A nonsignificant difference was found regarding self-reported patient satisfaction favoring the groups treated with functional rehabilitation (n.s.). This trend is supported by Wallace et al. [27] and Suchak et al. [24], who found similar results using a functional rehabilitation regime. The role of weight-bearing is of fundamental importance as it influences not only the quality of treatment but also the patient’s ability to take care of himself/herself.

Looking at sick leave, a nonsignificant difference favoring controlled early motion was found. This finding is similar to the results found by Majewski et al. [14], where patients receiving controlled early motion returned 30 days earlier to work, compared with the immobilized patients’ (p = 0.042). A possible explanation could be that controlled early motion encourages patients to move the affected limb more, and thus, the tendon can stand the tension of standing/walking and thereby recover faster than the immobilized patients. This meta-analysis is limited by the variability between treatment regime, outcome parameter and quality of the included trials.

When assessing the effect of functional rehabilitation one should ideally distinguish surgical and non-surgical treatment protocols as the conditions for healing are different. Also, controlled early motion should be distinguished from controlled early weight-bearing, as it is unknown how the two variables affect tendon healing and how they interact. This distinction has not been possible due to the few available trials concerning functional rehabilitation.
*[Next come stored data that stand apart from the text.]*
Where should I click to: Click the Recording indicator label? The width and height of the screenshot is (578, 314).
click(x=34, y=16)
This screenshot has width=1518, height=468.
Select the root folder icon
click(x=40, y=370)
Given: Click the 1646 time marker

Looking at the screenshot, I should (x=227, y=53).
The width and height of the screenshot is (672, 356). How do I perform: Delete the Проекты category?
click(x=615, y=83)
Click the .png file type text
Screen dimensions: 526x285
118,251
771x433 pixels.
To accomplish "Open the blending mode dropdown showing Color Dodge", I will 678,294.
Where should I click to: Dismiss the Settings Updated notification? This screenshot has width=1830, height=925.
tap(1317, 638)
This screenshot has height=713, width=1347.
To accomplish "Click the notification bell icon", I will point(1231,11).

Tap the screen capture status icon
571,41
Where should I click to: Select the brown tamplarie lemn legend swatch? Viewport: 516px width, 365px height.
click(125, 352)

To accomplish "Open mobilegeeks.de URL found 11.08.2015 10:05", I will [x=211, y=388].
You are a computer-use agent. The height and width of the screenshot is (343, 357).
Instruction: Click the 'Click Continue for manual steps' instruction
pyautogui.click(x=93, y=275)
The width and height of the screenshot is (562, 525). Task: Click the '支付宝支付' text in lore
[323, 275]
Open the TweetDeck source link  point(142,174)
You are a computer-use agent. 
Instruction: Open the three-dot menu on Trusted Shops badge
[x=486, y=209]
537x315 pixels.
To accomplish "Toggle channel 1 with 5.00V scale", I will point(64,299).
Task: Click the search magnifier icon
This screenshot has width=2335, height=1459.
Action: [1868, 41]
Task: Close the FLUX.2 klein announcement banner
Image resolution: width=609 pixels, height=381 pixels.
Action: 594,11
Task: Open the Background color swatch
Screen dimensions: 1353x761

Finally, it should be noted that all of the involved trials were designed as superiority trials, and as such they cannot claim the two rehabilitation regimes to be equal.

Conclusion

No statistically significant difference was found between functional rehabilitation and immobilization concerning re-rupture and major complications. The conclusion is limited due to the variation between the included studies. Larger, randomized controlled trials using validated outcome measures and stratifying for treatment regimens are needed to confirm the findings.